Miraculously, the inhabitants of Adobe Walls were able to stave off the
onslaught of Plains Indians with their pistols. Once the Indians had
killed all of the animals, leaving their victims helpless to escape, they
withdrew. The morning’s battle had resulted in 4 dead settlers and
an unknown number of Indians. The bodies of fifteen warriors were
found that were too close to the buildings for the Indians to have retrieved
their bodies.
The next few hours
saw the battle waged with rifle fire, which was to the buffalo hunters’
advantage. The Indians had moved far enough away from the settlement
to allow the nine men at Hanrahan’s saloon to send two men to Rath’s
store to resupply their depleted ammo.
Quanah Parker’s
medicine man, Esa-Tai, (literal name, coyote dung) was largely responsible
for the attack. The crazed medicine man has convinced Parker of their
invincibility for the attack. The attacks were sporadic thereafter and on
what is believed to have been the fourth day of siege, a small group of
Indians had ventured to the edge of distant ridge to plan their next attack.

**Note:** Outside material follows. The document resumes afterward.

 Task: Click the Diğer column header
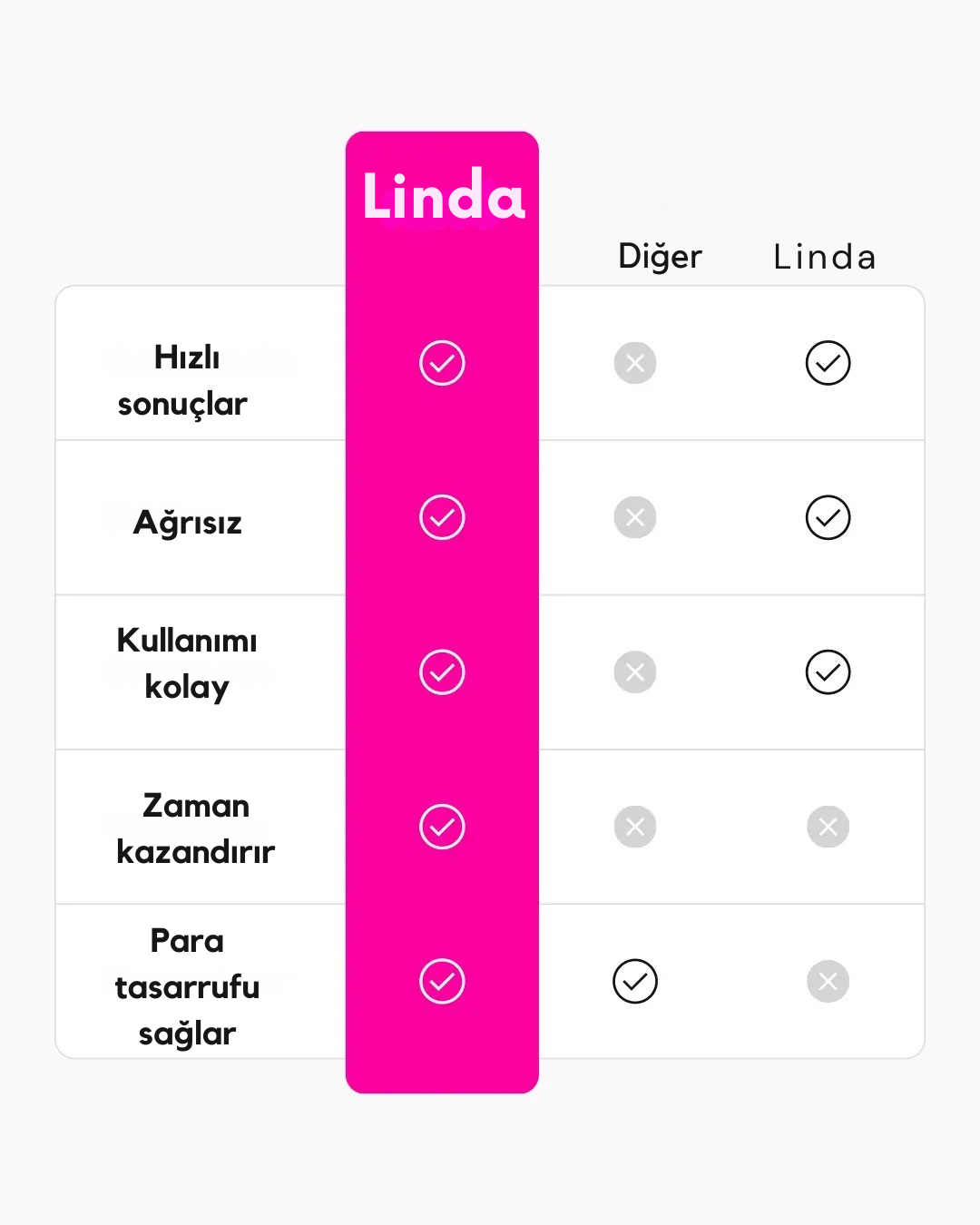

Billy Dixon caught sight of them and asked Bat Masterson to hand him his
Sharps 50 caliber. The inhabitants laughed at Dixon, exclaiming,
“They’re a mile away!” Dixon drew down his aim, squeezed the
trigger and watched Esa-Tai, the medicine man, fall from his mount.
It was this act that caused the Indians to determine they could not compete
with such weapons and they withdrew from the fray.
Two weeks later, a
team of US Army surveyors would determine the distance of Dixon’s famed
shot to be 1,538 yards, or nine-tenths of a mile. Billy Dixon later
gave up buffalo hunting and became a scout for the US Army. As a scout
at the “Buffalo Wallow Fight” Dixon would earn the Congressional Medal
of Honor. In 1893, he retired and built a home on the Adobe Walls
site. He died there on March 9, 1913 at the age of 63.
On the fifth day,
more than 100 men arrived at Adobe Walls. The Indians never returned.

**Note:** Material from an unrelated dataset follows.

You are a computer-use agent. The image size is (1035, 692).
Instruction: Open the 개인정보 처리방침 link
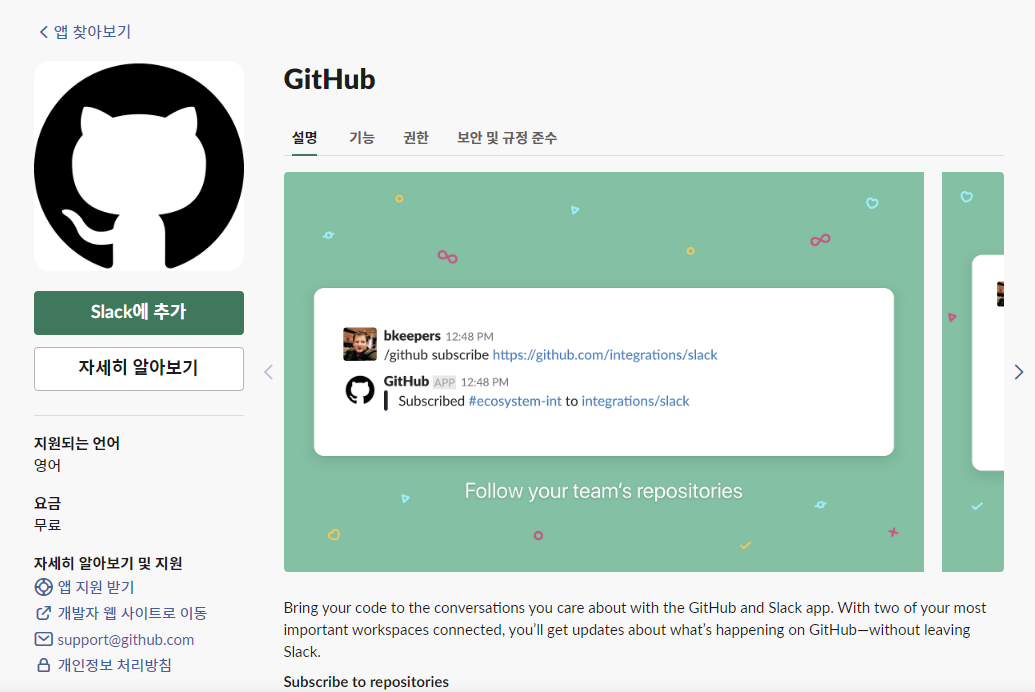pyautogui.click(x=115, y=665)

The main significance of this fight is that it led to the Red River War or
1874 – 75, which resulted in the final relocation of the Southern Plains
Indians into reservation in what is now Oklahoma.

Bibliography
The Rath Trail,
by Ida Ellen Rath
Ride the Wind (subtitled: The Story of Cynthia Ann Parker and the Last
Days of the Comanche, by Lucia St. Clair Robson, Ballantine Books,
1982.
The Battle of Adobe Walls, 1864, C. Boone McClure, 1948
Letters of Olive K. Dixon, White Deer Land Museum, Pampa, TX.
Indian Wars of Texas, Mildred Mayhall, 1965.